Scripps Sports has become an interesting case study in broadcast television’s ability to “bend the curve” of cord-cutting as compared to its cable television counterparts. If the last few years in the television business has taught us anything, it’s that free, over-the-air broadcast networks are more resilient to the secular decline of the pay TV bundle than cable channels.
People like free things, who knew?
That dynamic has proven to be a huge selling point for Scripps’ fledgling sports division, which boasts national media rights deals with the WNBA and NWSL, and local broadcast pacts with four NHL teams.
Declining economics in the pay TV bundle have inspired many teams across the NHL, NBA, and MLB to reevaluate ongoing deals with traditional regional sports networks. As fewer people subscribe to the bundle overall, and yet fewer upgrade to the premium tiers that most RSNs have been moved into in recent years, local game broadcasts are reaching fewer.
That’s why some teams have turned away from the RSN model entirely, instead striking agreements with local over-the-air networks to distribute their games. It’s not an easy calculation. Despite significantly lower reach, RSNs still command hefty carriage fees from distributors, which in turn allows the networks to pay sizeable rights fees to the teams.
Over-the-air networks, like those owned by Scripps, don’t come close to receiving the same carriage rate from distributors as RSNs do. The value proposition for these channels is their wide reach; anyone with an antenna can watch for free. The wider audience is then leveraged for better ad sales than the RSNs can muster up.

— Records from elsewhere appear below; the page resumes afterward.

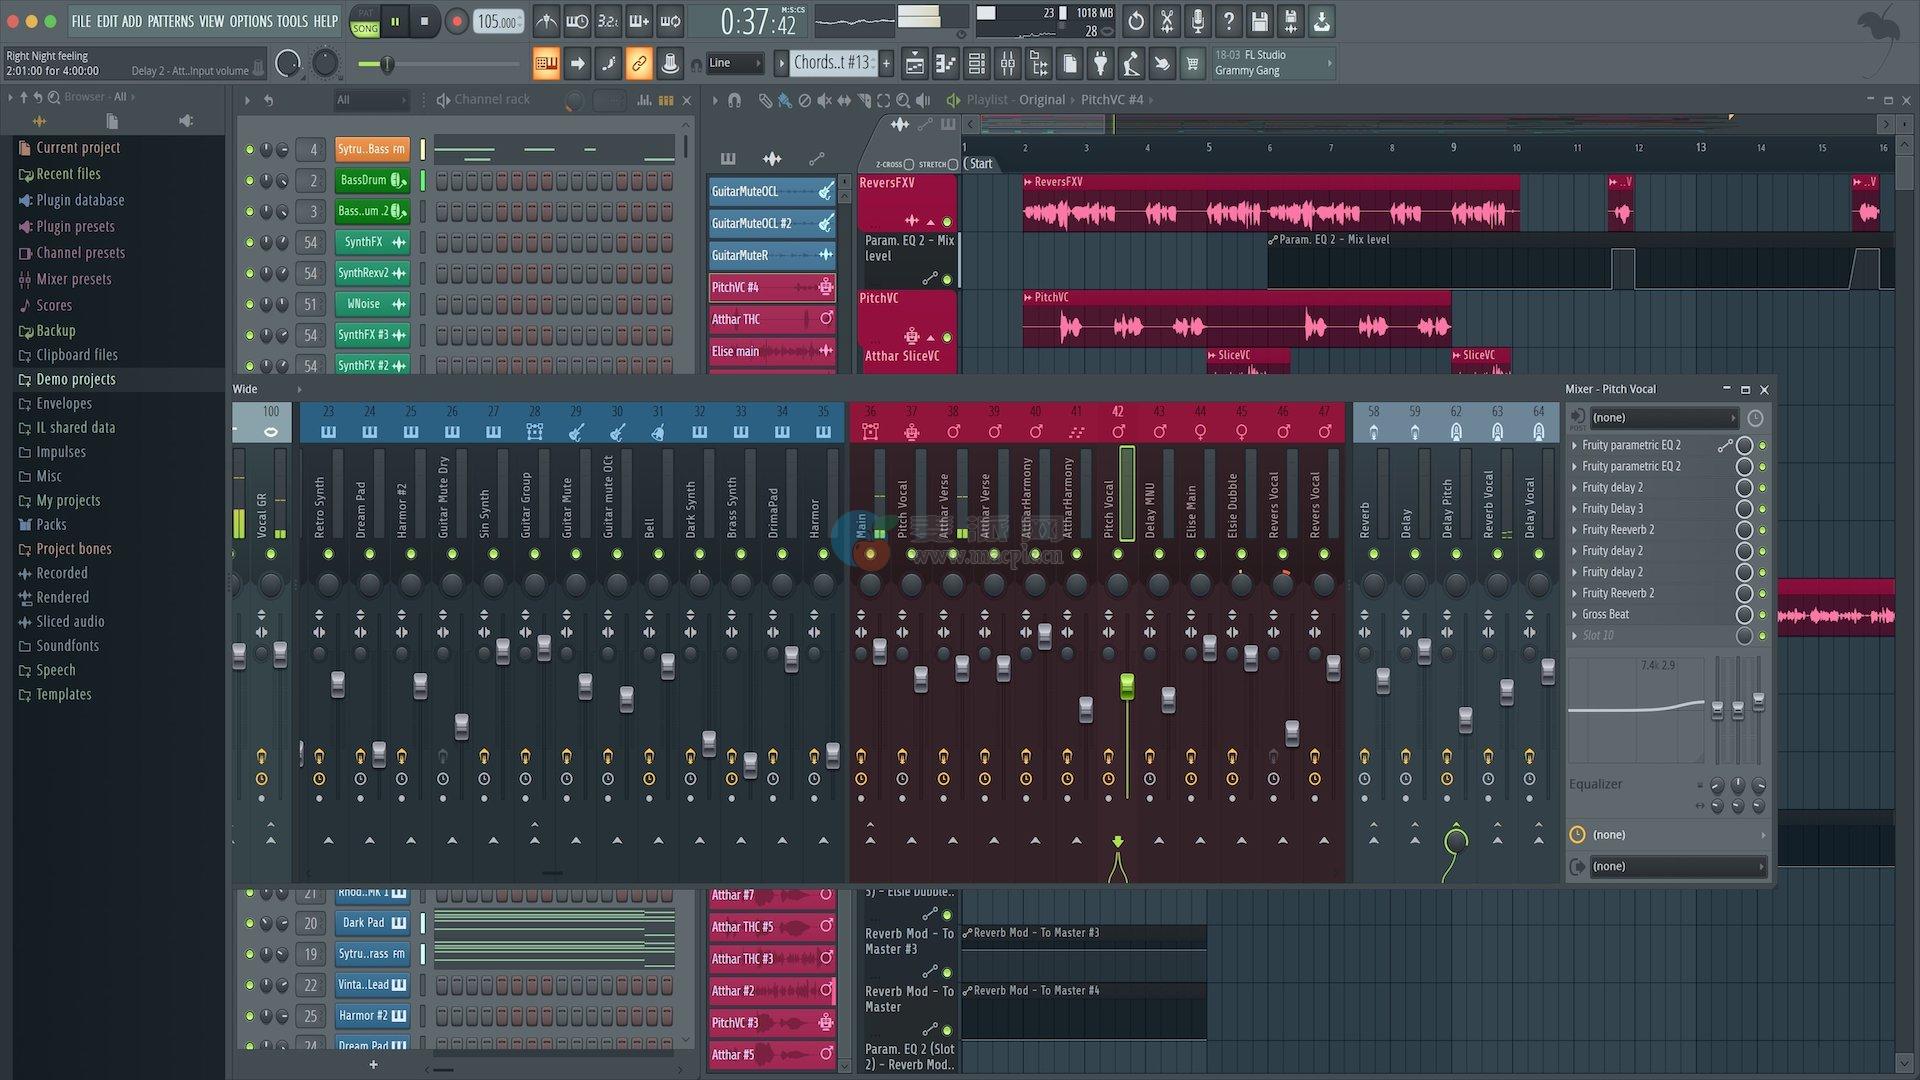Open the Chords pattern selector dropdown
1920x1080 pixels.
click(x=831, y=63)
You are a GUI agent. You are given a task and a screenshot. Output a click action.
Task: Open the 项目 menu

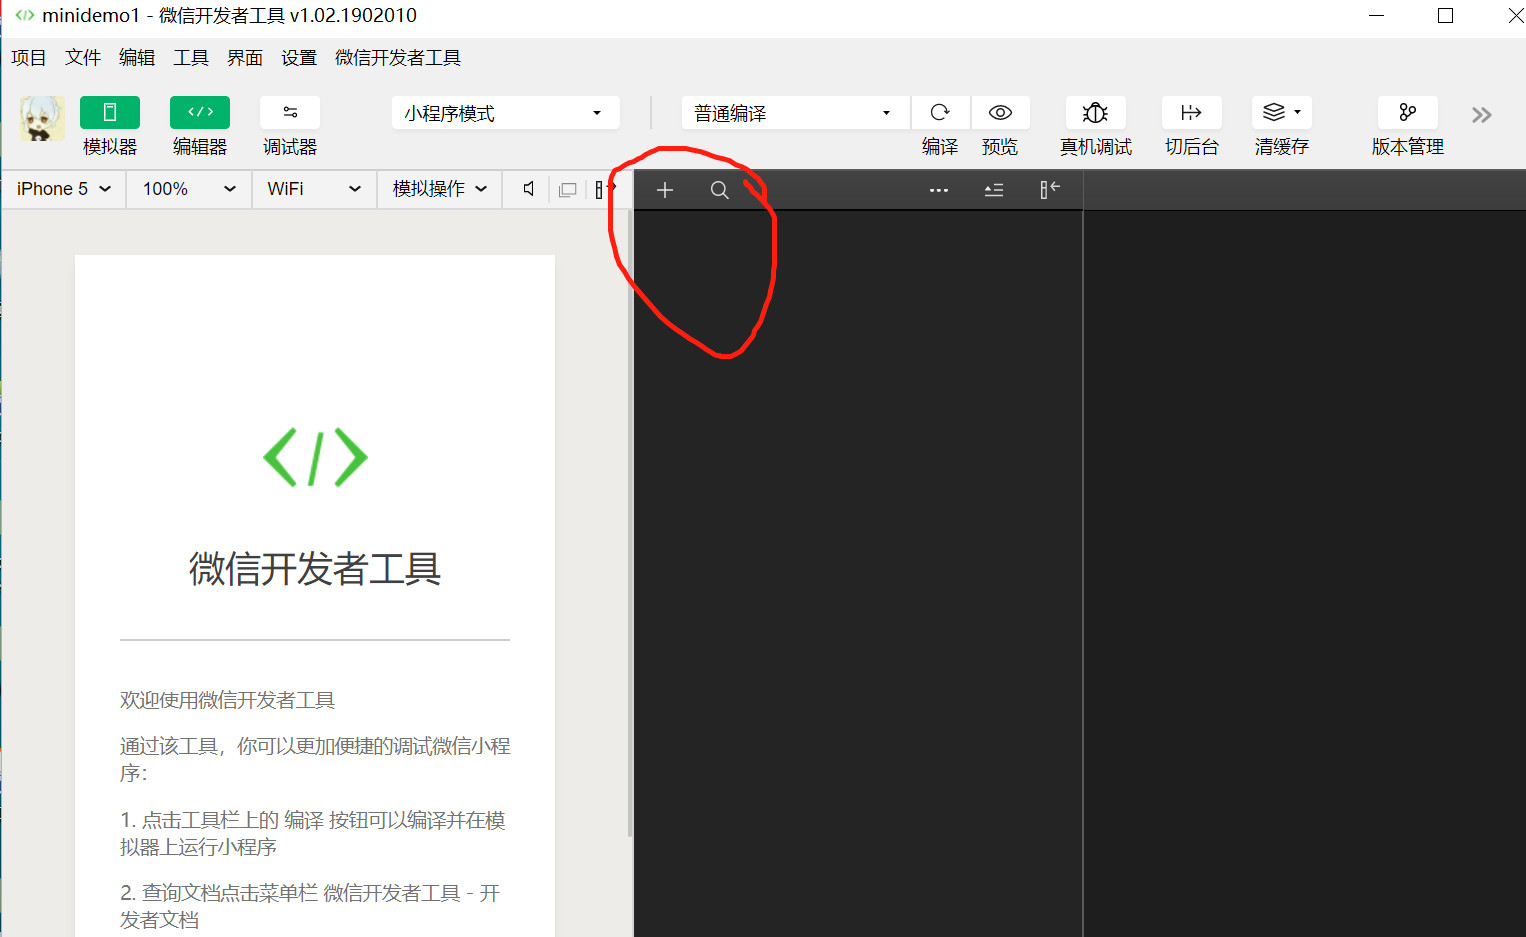click(29, 58)
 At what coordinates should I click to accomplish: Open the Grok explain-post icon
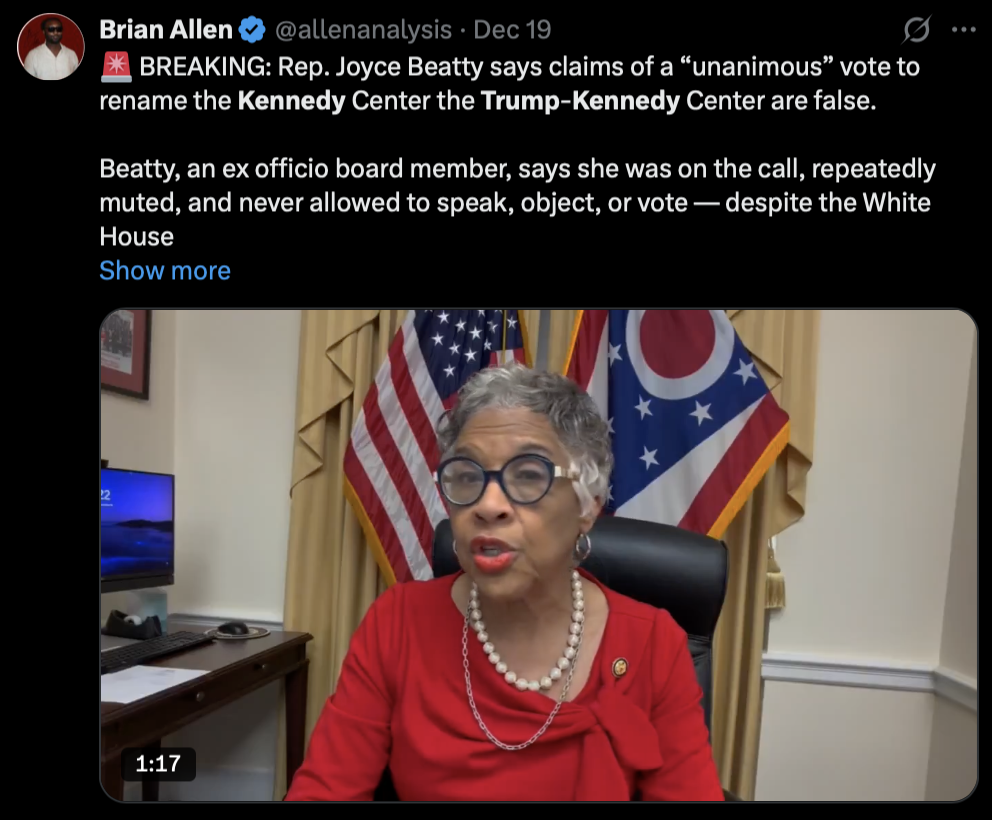916,29
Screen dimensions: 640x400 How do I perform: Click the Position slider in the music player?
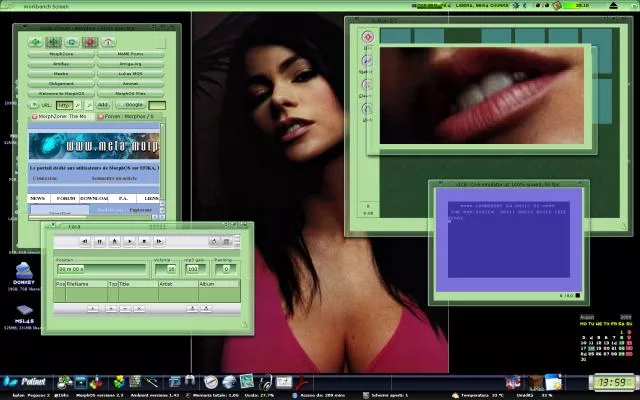pyautogui.click(x=102, y=269)
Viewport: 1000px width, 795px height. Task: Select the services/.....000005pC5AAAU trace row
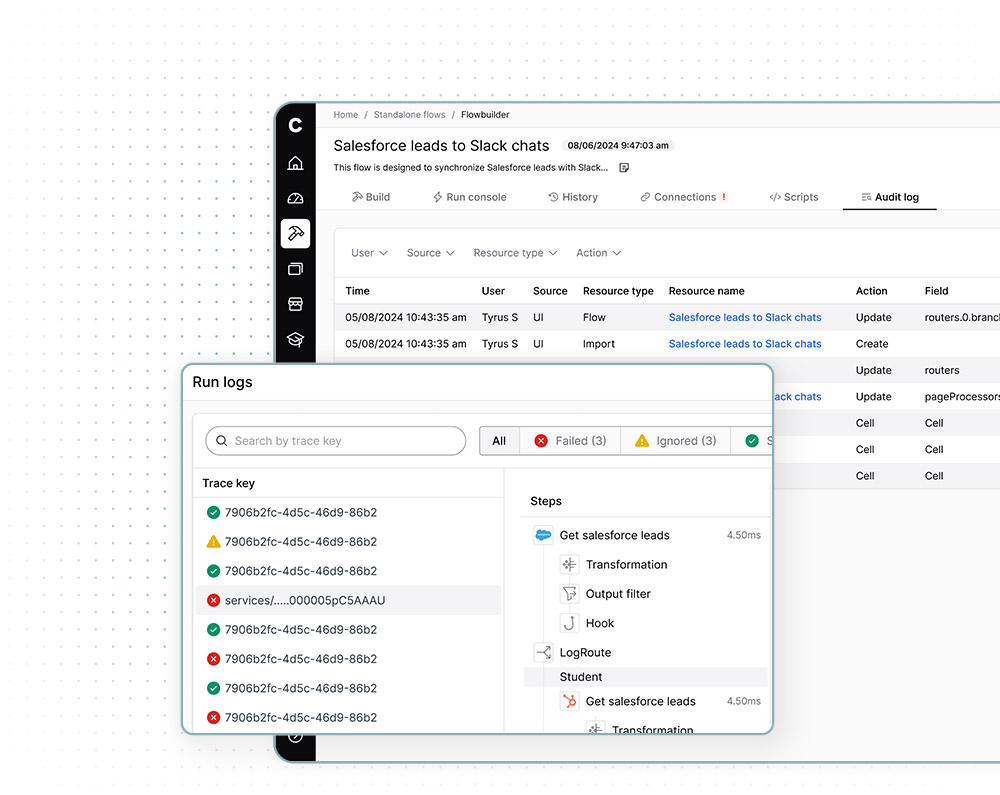pos(348,600)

It’s a risky decision for any team that makes the jump, and so far it hasn’t paid off for some. MLB and NBA teams have reportedly taken substantial hits to their local TV revenues as a result of leaving RSNs for over-the-air networks. But it seems for the four NHL teams that have made the jump from RSNs onto Scripps Sports networks, the economics have worked out a bit more favorably.
Brian Lawlor, President of Scripps Sports, told Sports Business Journal that the ad rates his Scripps networks have been able to command for the four NHL teams under the company’s purview — the Florida Panthers, Vegas Golden Knights, Tampa Bay Lightning, and Utah Mammoth — “basically make whole” the rights fees each team gave up under the RSN model.
Perhaps it’s not surprising that NHL clubs, which naturally attract fewer viewers than MLB or NBA teams, would have a bit of an easier time recouping the comparatively lower rights fees its baseball and basketball counterparts receive. However, it’s an encouraging sign for the over-the-air model.
“It’s about telling our story and convincing people [to take] a risk, moving on from an RSN that they’ve known for so many years that was reliable,” Lawlor told SBJ. “Look, RSNs were a great business 10, 15, 20 years ago, when they reached 80% of the households. But they were successful because they had reach, and now they don’t anymore. And we have a platform that does.”
As the RSN business continues to lose steam, local station groups like Scripps have an opportunity to capitalize. Ironically, as these stations grow in importance for fans, Scripps will also have an opportunity to grow the part of its business that is currently lacking compared to RSNs: its distribution fees.
To be sure, there’s still a lot that has to play out in the local sports broadcasting space. Leagues like MLB and the NBA are looking to centralize local broadcast rights in the next few years. In that scenario, over-the-air networks would face hurdles trying to retain a piece of the pie as leagues go directly to consumers.
But broadcast television has proven resilient, and that could prove a key selling point to the leagues. If accessibility remains an important factor for local sports rights, broadcast television has a strong case for inclusion.